▶ [WHAT YOU WILL DO]: Your task is to restate exactly the lines from the one holding "This screenshot has width=1280, height=720." to the end of the entries below, inclusive.
━━ SUPPLIED RECORDS
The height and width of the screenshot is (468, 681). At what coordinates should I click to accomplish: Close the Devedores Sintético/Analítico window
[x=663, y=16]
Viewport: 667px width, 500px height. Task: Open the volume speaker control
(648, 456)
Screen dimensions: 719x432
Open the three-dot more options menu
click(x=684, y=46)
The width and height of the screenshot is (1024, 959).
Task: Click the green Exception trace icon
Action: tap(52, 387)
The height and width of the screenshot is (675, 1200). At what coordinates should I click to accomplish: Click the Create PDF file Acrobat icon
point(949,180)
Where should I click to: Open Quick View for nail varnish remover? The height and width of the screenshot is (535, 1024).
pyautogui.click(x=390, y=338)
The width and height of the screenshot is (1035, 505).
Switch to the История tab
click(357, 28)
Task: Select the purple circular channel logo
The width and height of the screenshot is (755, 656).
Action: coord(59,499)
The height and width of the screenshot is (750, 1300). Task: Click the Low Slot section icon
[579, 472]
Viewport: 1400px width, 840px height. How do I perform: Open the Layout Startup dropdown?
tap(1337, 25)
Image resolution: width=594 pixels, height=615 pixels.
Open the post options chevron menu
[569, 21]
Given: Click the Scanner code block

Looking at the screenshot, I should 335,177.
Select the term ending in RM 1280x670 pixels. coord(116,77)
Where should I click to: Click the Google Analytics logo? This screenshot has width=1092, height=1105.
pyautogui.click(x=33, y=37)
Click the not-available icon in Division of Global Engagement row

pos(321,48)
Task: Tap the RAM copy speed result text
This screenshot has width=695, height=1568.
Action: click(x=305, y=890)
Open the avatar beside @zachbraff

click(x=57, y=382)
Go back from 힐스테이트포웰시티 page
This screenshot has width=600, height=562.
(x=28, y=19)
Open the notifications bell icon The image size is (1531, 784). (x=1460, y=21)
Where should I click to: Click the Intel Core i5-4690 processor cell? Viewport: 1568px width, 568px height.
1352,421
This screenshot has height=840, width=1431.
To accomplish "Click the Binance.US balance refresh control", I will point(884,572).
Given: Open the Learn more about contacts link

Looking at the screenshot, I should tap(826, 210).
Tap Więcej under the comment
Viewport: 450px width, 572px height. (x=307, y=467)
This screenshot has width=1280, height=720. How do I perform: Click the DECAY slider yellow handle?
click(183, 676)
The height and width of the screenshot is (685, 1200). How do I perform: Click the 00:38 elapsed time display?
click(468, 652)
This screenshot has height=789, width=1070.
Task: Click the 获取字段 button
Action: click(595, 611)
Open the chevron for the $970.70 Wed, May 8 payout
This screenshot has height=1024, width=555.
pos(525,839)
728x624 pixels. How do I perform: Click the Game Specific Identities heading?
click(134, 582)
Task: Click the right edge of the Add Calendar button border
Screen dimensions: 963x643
━━━━
▶ [YOUR RESPONSE]:
This screenshot has width=1280, height=720. How do I perform: Click the DECAY slider yellow handle?
click(183, 676)
The height and width of the screenshot is (685, 1200). How do I perform: Click the 00:38 elapsed time display?
click(468, 652)
This screenshot has height=789, width=1070.
Task: Click the 获取字段 button
Action: click(595, 611)
Open the chevron for the $970.70 Wed, May 8 payout
This screenshot has height=1024, width=555.
pos(525,839)
728x624 pixels. How do I perform: Click the Game Specific Identities heading?
click(134, 582)
Task: Click the right edge of the Add Calendar button border
Screen dimensions: 963x643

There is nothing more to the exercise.